---- Tekstfragment

De grootste impulsen kreeg hij echter van Serge Koussevitzky, die hij in Tanglewood assisteerde van 1940 tot 1942. Van hem leerde hij niet alleen zijn gepassioneerde dirigeerstijl en een zeker zendingsbewustzijn, maar ook het kunstgreepje om de effecten van een partituur uit te diepen met uiterst langzame tempi, een techniek die hij handig als expressie van opgevoerd temperament uitbuitte. In 1941 en 1942 doceerde hij in Boston aan het Institute of Modern Art, een jaar later, in 1943, was hij tweede dirigent van het New York Filharmonisch Symfonieorkest, waar hij 14 november als invaller voor Bruno Walter groot succes boekte. Van 1948 tot 1955 was hij professor aan het Berkshire Music Center en tot 1956 ook aan de Brandeis universiteit.
Uit deze korte biografische feiten spreekt een soort onvermijdelijkheid in de synthese van werk en geluk. Het is een illustratie van de mythe van de 'American way of life', die een snelle opkomst uit het niets mogelijk maakt.
Bernstein was zoiets als de incarnatie van het amerikanisme in de muziek. Je moet je dan meteen afvragen: welk amerikanisme? Duidelijk het beste, of beter gezegd het bestbedoelde, meest integere. Letterlijk grensoverschrijdend, want hij wilde niet meer vast aan een orkest verbonden zijn en dirigeerde regelmatig in New York, Wenen en Israël, maar ook in Amsterdam, Boedapest, Tokio, Praag, Berlijn, Parijs en Moskou. Bij voorkeur niet 'passing as a ship in the night', maar echt levend in die plaatsen, letterlijk of figuurlijk met zijn talenkennis contact zoekend met mensen.

--------

*Opdracht A*:
Geef uit de lijst de regels terug vanaf de regel met "is (650, 339)." tot en met de regel met "at (1482, 384).", beide regels inbegrepen.
Het tekstfragment en de lijst staan geheel los van elkaar.

---- Fragmenten uit gegevens

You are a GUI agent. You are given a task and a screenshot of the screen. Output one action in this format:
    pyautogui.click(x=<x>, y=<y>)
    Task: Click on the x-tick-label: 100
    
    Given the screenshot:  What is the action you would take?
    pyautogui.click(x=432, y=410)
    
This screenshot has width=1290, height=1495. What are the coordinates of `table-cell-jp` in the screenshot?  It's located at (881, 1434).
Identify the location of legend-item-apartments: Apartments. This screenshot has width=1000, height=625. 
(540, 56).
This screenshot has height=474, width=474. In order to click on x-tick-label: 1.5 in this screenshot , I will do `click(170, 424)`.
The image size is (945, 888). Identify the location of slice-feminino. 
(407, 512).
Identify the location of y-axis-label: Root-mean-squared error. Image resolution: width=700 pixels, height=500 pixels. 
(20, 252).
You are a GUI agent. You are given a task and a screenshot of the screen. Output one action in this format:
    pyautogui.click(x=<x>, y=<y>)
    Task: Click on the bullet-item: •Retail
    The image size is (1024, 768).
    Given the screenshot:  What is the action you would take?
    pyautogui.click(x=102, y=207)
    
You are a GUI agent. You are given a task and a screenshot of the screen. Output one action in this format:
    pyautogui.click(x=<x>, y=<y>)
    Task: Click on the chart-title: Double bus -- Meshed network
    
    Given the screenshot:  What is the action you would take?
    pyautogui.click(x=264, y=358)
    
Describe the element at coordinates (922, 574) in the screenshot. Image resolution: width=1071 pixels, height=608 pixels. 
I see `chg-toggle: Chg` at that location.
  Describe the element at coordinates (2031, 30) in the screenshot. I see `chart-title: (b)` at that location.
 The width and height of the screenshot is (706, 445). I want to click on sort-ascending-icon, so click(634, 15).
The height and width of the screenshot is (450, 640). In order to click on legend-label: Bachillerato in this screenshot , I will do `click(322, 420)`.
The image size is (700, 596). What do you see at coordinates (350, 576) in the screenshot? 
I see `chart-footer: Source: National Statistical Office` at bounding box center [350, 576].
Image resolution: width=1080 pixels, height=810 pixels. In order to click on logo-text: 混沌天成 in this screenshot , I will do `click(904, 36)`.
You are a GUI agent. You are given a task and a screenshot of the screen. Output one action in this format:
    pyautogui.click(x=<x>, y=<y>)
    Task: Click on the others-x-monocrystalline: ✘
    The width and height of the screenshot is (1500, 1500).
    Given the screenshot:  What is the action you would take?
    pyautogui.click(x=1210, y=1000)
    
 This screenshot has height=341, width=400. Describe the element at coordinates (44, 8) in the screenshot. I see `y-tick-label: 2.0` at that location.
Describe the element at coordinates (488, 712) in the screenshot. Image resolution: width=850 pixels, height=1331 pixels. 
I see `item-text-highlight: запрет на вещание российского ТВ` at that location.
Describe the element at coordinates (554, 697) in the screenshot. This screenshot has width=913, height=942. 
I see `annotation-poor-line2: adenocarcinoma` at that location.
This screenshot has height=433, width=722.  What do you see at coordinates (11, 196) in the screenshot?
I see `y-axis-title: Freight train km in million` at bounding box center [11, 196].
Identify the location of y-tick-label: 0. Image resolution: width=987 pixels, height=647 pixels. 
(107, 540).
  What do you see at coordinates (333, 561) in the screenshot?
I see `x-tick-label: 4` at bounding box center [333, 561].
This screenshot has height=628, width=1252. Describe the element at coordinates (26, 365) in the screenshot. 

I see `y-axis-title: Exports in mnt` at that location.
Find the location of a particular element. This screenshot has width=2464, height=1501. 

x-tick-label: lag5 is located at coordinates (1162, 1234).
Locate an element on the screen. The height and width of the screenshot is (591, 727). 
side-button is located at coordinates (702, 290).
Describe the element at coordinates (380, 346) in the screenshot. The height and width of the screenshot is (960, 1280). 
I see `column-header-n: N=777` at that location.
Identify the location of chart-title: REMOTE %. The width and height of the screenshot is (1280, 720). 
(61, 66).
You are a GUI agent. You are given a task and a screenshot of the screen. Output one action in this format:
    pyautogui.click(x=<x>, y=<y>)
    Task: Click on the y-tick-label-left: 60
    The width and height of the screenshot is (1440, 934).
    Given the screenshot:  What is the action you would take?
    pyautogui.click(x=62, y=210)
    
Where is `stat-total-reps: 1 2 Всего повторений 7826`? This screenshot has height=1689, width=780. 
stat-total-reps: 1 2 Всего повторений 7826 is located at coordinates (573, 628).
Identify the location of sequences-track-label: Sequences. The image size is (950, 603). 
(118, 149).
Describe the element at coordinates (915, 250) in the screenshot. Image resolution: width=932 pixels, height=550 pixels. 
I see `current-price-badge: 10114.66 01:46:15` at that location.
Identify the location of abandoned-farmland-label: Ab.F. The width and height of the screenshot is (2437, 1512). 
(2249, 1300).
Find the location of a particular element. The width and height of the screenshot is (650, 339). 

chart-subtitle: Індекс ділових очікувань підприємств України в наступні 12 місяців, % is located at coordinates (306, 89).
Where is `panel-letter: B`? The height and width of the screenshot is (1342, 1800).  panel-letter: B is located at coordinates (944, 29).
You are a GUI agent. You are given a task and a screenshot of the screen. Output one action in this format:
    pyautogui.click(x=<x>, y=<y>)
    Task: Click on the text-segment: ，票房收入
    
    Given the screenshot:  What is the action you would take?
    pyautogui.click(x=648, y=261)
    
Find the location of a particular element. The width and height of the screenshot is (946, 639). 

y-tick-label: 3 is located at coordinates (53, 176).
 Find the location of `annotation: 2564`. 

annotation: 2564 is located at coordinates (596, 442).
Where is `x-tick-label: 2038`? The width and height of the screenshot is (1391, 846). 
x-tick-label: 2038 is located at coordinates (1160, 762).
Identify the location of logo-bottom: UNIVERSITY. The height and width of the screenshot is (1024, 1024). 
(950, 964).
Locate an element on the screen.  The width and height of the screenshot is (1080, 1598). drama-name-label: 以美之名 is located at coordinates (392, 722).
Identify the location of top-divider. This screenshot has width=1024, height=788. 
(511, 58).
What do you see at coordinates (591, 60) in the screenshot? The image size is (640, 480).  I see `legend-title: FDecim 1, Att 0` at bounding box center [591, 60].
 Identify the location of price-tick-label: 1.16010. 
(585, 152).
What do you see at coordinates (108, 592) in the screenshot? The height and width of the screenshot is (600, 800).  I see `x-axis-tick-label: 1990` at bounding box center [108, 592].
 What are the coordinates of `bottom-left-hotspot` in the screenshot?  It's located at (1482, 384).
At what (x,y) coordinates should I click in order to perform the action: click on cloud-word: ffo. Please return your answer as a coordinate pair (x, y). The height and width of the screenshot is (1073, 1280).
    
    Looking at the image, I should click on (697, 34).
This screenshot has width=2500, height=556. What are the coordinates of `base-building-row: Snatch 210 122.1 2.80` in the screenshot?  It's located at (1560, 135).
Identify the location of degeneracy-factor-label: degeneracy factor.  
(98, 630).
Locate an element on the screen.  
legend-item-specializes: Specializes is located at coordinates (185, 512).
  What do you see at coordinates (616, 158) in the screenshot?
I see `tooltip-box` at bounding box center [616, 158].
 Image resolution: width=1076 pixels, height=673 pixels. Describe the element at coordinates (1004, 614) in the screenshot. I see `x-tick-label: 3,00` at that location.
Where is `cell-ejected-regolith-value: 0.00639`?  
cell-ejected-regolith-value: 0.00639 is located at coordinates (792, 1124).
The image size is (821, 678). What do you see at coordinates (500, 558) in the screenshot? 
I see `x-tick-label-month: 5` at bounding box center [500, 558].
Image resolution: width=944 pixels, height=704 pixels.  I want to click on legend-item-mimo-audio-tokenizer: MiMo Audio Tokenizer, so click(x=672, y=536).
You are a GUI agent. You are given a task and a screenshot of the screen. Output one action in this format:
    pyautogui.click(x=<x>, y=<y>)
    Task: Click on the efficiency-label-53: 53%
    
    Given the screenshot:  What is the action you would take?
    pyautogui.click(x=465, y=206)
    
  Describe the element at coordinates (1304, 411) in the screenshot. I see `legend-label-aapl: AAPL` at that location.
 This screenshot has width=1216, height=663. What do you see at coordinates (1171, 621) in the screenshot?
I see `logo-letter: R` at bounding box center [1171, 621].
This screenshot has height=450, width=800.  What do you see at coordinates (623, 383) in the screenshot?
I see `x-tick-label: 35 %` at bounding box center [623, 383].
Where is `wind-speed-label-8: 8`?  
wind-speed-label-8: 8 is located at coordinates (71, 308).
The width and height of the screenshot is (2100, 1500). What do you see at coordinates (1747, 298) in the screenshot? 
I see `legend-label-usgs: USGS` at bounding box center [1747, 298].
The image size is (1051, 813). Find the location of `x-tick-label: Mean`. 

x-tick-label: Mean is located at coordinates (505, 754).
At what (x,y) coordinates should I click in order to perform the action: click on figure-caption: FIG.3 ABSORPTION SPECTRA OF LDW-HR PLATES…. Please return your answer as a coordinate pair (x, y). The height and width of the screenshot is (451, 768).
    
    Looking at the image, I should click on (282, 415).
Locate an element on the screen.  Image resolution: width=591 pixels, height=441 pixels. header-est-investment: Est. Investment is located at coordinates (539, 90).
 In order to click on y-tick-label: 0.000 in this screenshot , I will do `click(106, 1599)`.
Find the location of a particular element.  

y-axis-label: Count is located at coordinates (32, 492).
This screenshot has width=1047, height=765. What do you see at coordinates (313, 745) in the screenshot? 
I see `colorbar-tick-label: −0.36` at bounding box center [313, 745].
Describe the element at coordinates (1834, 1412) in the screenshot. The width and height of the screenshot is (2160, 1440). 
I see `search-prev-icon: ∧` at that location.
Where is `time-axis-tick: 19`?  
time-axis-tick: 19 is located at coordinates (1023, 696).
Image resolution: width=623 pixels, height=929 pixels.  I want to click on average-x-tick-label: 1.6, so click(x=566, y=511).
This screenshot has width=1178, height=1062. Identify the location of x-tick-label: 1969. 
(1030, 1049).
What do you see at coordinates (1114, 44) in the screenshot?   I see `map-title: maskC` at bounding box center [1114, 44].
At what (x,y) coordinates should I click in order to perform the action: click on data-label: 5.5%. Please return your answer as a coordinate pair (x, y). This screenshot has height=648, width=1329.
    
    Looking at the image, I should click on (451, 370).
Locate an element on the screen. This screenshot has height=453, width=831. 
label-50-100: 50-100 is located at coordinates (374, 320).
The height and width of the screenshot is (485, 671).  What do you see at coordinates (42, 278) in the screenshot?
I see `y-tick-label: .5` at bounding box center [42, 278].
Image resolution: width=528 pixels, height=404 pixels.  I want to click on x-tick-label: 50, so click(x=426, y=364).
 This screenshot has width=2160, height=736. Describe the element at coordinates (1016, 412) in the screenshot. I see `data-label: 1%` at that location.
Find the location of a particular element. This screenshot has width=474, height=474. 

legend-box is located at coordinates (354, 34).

--------

*Opdracht B*:
Beantwoord aan de hand van het tekstfragment de volgende vragen.
(i) Aan welke instelling in Boston doceerde hij in 1941 en 1942?
(ii) Voor welke dirigent viel hij op 14 november in?
(iii) Waar dirigeerde hij regelmatig, volgens de opsomming vóór de woorden "maar ook"?

*Uitwerking oefening A*:
Find the location of a particular element. The width and height of the screenshot is (650, 339). 

chart-subtitle: Індекс ділових очікувань підприємств України в наступні 12 місяців, % is located at coordinates (306, 89).
Where is `panel-letter: B`? The height and width of the screenshot is (1342, 1800).  panel-letter: B is located at coordinates (944, 29).
You are a GUI agent. You are given a task and a screenshot of the screen. Output one action in this format:
    pyautogui.click(x=<x>, y=<y>)
    Task: Click on the text-segment: ，票房收入
    
    Given the screenshot:  What is the action you would take?
    pyautogui.click(x=648, y=261)
    
Find the location of a particular element. The width and height of the screenshot is (946, 639). 

y-tick-label: 3 is located at coordinates (53, 176).
 Find the location of `annotation: 2564`. 

annotation: 2564 is located at coordinates (596, 442).
Where is `x-tick-label: 2038`? The width and height of the screenshot is (1391, 846). 
x-tick-label: 2038 is located at coordinates (1160, 762).
Identify the location of logo-bottom: UNIVERSITY. The height and width of the screenshot is (1024, 1024). 
(950, 964).
Locate an element on the screen.  The width and height of the screenshot is (1080, 1598). drama-name-label: 以美之名 is located at coordinates (392, 722).
Identify the location of top-divider. This screenshot has width=1024, height=788. 
(511, 58).
What do you see at coordinates (591, 60) in the screenshot? The image size is (640, 480).  I see `legend-title: FDecim 1, Att 0` at bounding box center [591, 60].
 Identify the location of price-tick-label: 1.16010. 
(585, 152).
What do you see at coordinates (108, 592) in the screenshot? The height and width of the screenshot is (600, 800).  I see `x-axis-tick-label: 1990` at bounding box center [108, 592].
 What are the coordinates of `bottom-left-hotspot` in the screenshot?  It's located at (1482, 384).

*Uitwerking oefening B*:
(i) Aan het Institute of Modern Art.
(ii) Voor Bruno Walter.
(iii) In New York, Wenen en Israël.